If you're interested in the inverse problem of producing what looks like handwriting from a text file, there's one easy option; namely, using a font that simulates handwriting. There are a number of these script typefaces, one of the most elegant being Mistral. Alex Graves, a Canadian Institute for Advanced Research Junior Fellow at the Department of Computer Science of the University of Toronto, took a more elegant approach, as described in an arXiv paper.[3-5]

Graves' particular approach uses what's termed a "Long Short-Term Memory" recurrent neural network. As if the name isn't confusing enough, look at the basic network node, as shown in the figure. This is definitely not the simple neural network of a decade ago. The network operates by predicting one data point at a time.[3]

A long short-term memory cell of a recurrent neural network

One node of a "Long Short-Term Memory" recurrent neural network, as described in ref. 3.

This type of network has been shown to generate an excellent simulation of handwriting.

(Fig. 2 of ref. 3, via arXiv.[3]


The neural network required training data obtained "online;" that is, the (x,y) pen positions were obtained as the writing was taking place. The alternative "offline" data would just be images of handwriting.[3] The training data were taken from the IAM online handwriting database (IAM-OnDB), as described in ref. 6.[6] These data were obtained by having people write samples from a standard corpus (the Lancaster-Oslo-Bergen text corpus) on a "smart whiteboard."

Simulations can be as good, or as bad, as desired, depending on the amount of computing power used.
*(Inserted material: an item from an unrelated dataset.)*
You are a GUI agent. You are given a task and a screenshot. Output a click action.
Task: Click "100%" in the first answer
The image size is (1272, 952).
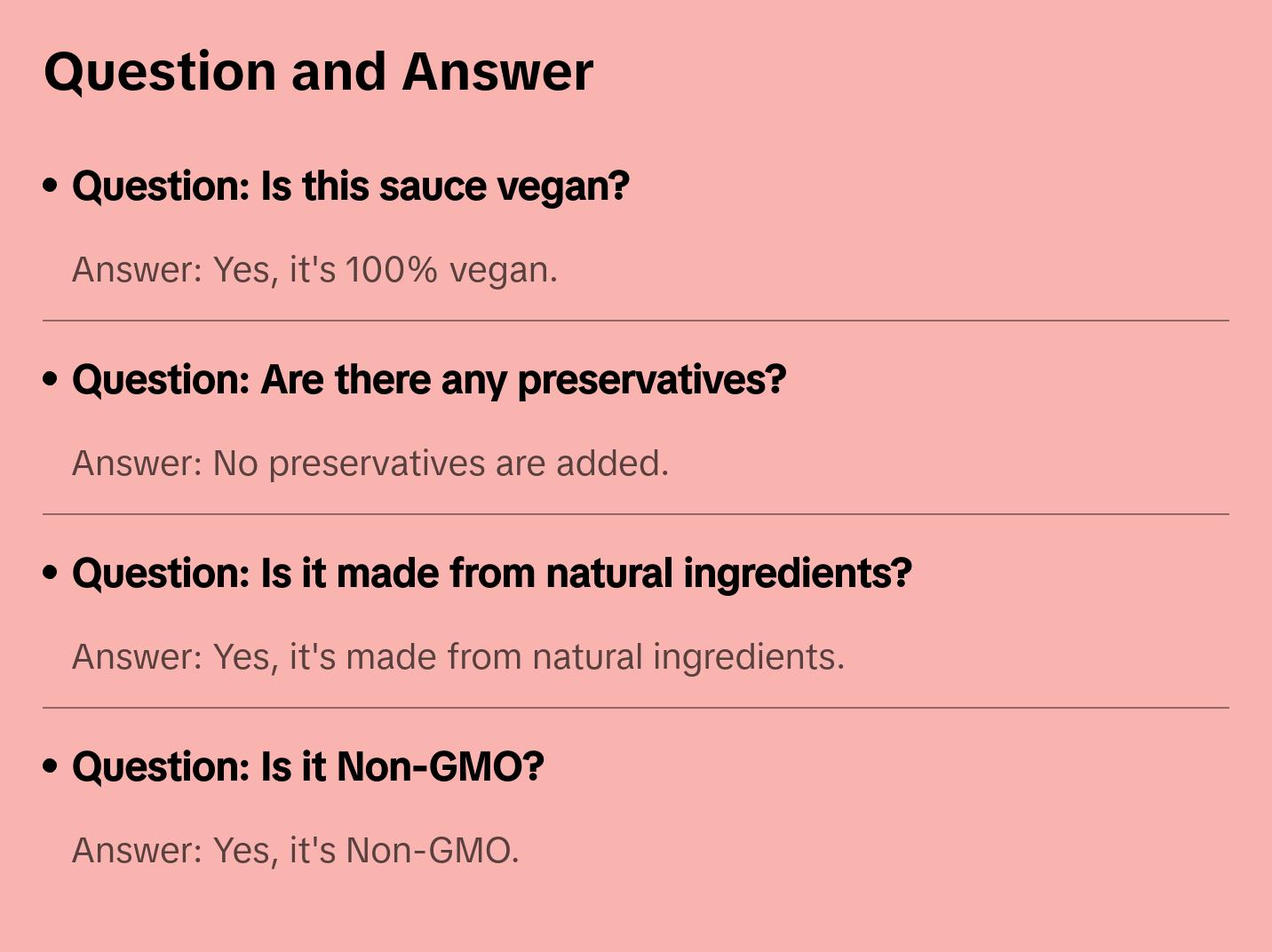coord(391,270)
Graves' network has a bias factor that allows generation of handwriting in various degrees of perfection, perfect handwriting being the average script of the multitude of writers. At low perfection level, the same letter is written in a slightly different manner at different parts of the script. The same line, rendered under different initial conditions, is shown in the figure.[4]
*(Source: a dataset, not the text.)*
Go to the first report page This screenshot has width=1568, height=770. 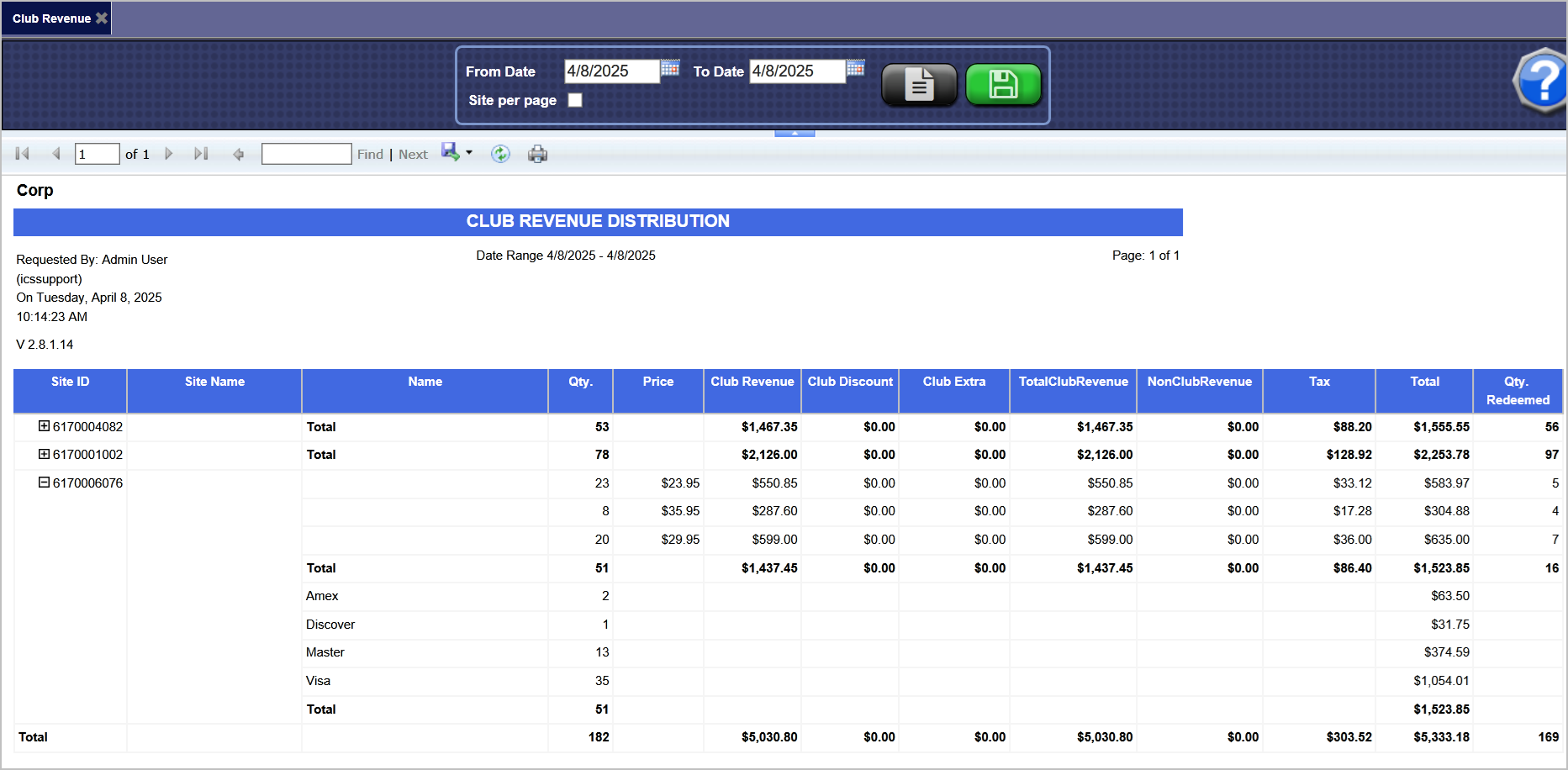point(23,154)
Handwriting samples generated by a neural network

Handwriting samples generated by a neural network. (From the online generating program in ref. 4.[4]


References:

  1. Happy New Year, Charlie Brown, TV Movie (1986, Sam Jaimes, Bill Melendez, Directors) on the Inrenet Movie Database.
  2. Quotes from "Happy New Year, Charlie Brown," TV Movie, 1986, on the Internet Movie Database.
  3. Alex Graves, "Generating Sequences With Recurrent Neural Networks," arXiv, June 5, 2014.
  4. Online Handwriting Application, University of Toronto Computer Science Web Site.
  5. Matthew Braga, "This Post Was Handwritten by a Neural Network," motherboard.vice.com, July 23, 2015.
  6. M. Liwicki and H. Bunke, "IAM-OnDB - an on-line English sentence database acquired from handwritten text on a whiteboard," Proc. 8th Int. Conf. on Document Analysis and Recognition, vol. 2 (2005), pp. 956-961 (PDF File).